Christine Gray, a kindergarten teacher, said she and colleagues at the academy have various strategies to ensure students understand the language being used in their classrooms.
“There’s a lot of pictures … a lot of vocabulary, a lot of motions and movement and music to help them feel more comfortable,” Gray said.
English immersion teachers speak only English, and Spanish immersion teachers only Spanish.
“If [pupils] don’t know how to say something in Spanish, they will say it in English, but then it is corrected in Spanish and responded to in Spanish,” first-grade teacher Savannah Jarjous said.
Jarjous said collaboration between English and Spanish immersion teachers is essential to make the school’s model work.
From day to day, partner teachers pick up where the other left off, transitioning to a lesson in each content area that builds on what students learned the day before, she said.
The partner teachers also plan out homework assignments for students in both languages.
“I truly believe in the program,” Jarjous said.
'Action research project'
Allentown Schools Superintendent Carol Birks said at a January news conference that the Sonia Sotomayor Dual Language Immersion Academy is an “action research project” for the district, serving as a model for its bilingual education efforts.
“The dual language immersion program helps students see the world through many other lenses,” Birks said. “It teaches them how to listen, how to collaborate and how to value differences.”
She also said the school serves as a way to honor the district’s Latino students, who account for 77% of ASD’s total enrollment, which hovers around 17,000 students.
“My school is a bilingual school, and it's really the best,” second-grader Yeriana Rodriguez-Alameda, 8, said.
Yeriana said that when she isn’t learning new Spanish words at school, she’s practicing the language with her Spanish-speaking grandmother.
“What I really love is she’s teaching me different words,” Yeriana said.
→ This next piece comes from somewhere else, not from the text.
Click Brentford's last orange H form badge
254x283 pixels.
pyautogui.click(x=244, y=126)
Bringing 'joy and passion'
State Rep. Johanny Cepeda-Freytiz, D-Berks County, said she wants pupils “to be proud in their heritage and in their roots and in their culture and in their language.”
While visiting Sonia Sotomayor Dual Language Immersion Academy in January, Cepeda-Freytiz said she hopes the school’s model for learning is replicated across the state.
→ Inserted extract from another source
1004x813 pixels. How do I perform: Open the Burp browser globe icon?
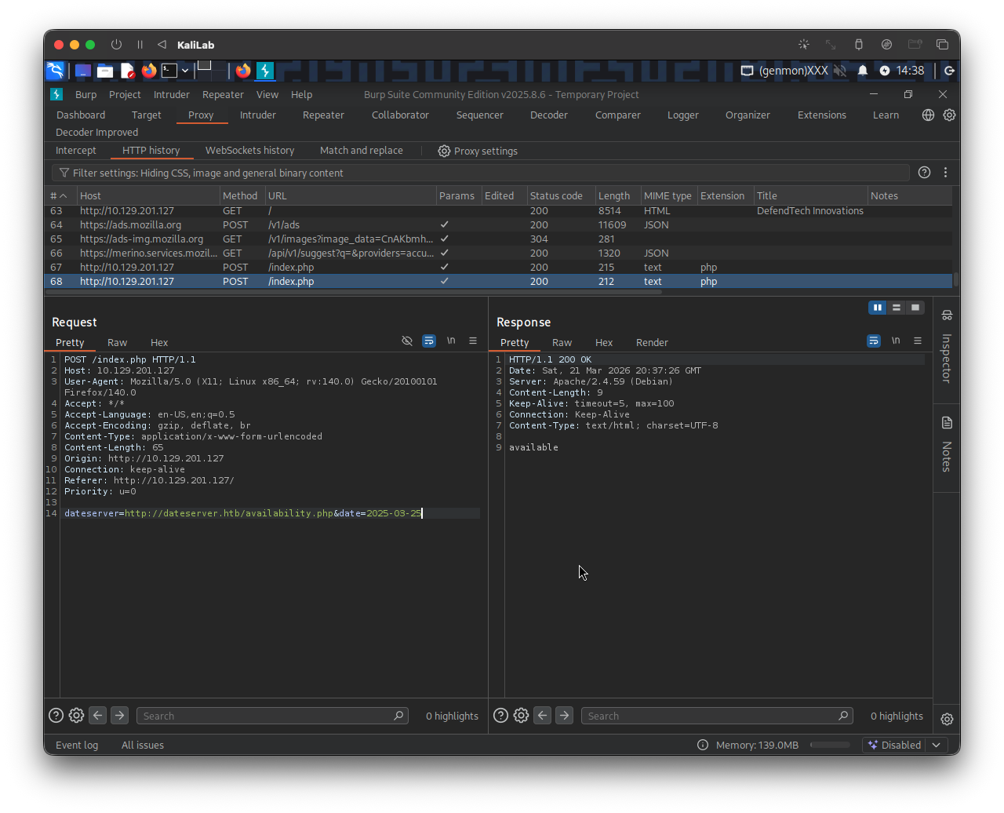coord(928,115)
“I think it's important, especially when a lot of our history and who we are as people and where we come from — it's like we’re forced to be erased,” said Cepeda-Freytiz, who chairs the Pennsylvania Legislative Latino Caucus.
“It’s just something that I wish I did have. And so now being able to offer that to my children is just really special and important.”Julie Velazquez, a member of the academy’s parent group
Cepeda-Freytiz last year proposed legislation to require Pennsylvania schools to implement dual-language immersion programs from kindergarten through 12th grade.
Schools would choose “the foreign language that best reflects the demographics in their communities,” the bill’s memo states.
House Bill 1288 was referred to the state House Education Committee in April, with no further action taken.
Parents of pupils at the academy have bought into the school’s model and mission, too.
Julie Velazquez, a member of the academy’s parent group and mother of two pupils there, said the school’s educators bring “joy and passion” to her children’s language-learning experience.
Velazquez said it’s important for her children to learn Spanish so they can connect to their family’s Puerto Rican heritage and to the wider Allentown community.
She said she’s glad they have access to that opportunity thanks to the new dual language immersion academy.
“It’s just something that I wish I did have," she said. "And so now being able to offer that to my children is just really special and important.”